(Source data)
# # #

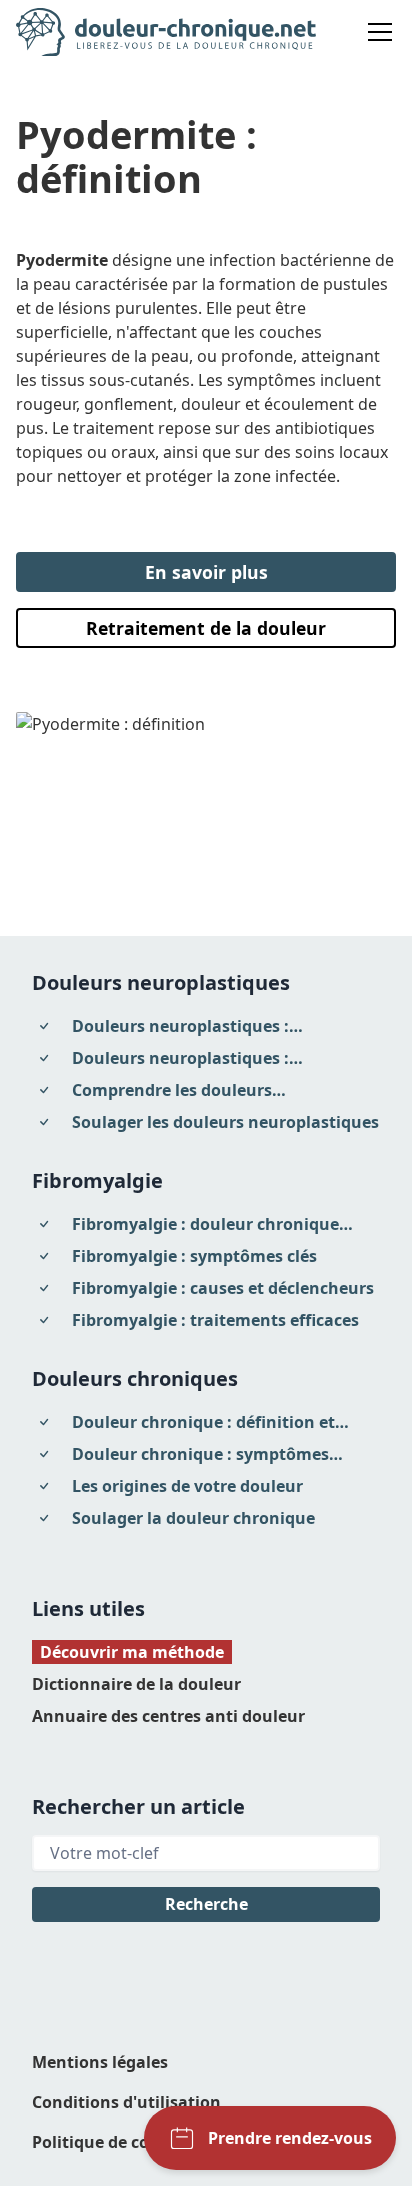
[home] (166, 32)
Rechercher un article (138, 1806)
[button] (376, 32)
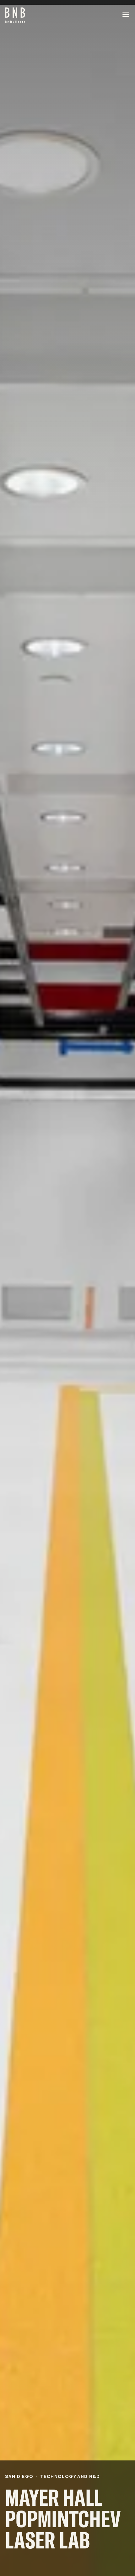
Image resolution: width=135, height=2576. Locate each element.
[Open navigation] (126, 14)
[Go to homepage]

# # #

From the line with "[button] (376, 32)" down to the final line of the entries above, repeat each line exactly; omit the pictures.

• [Response below]:
[button] (376, 32)
Image resolution: width=135, height=2576. Locate each element.
[Open navigation] (126, 14)
[Go to homepage]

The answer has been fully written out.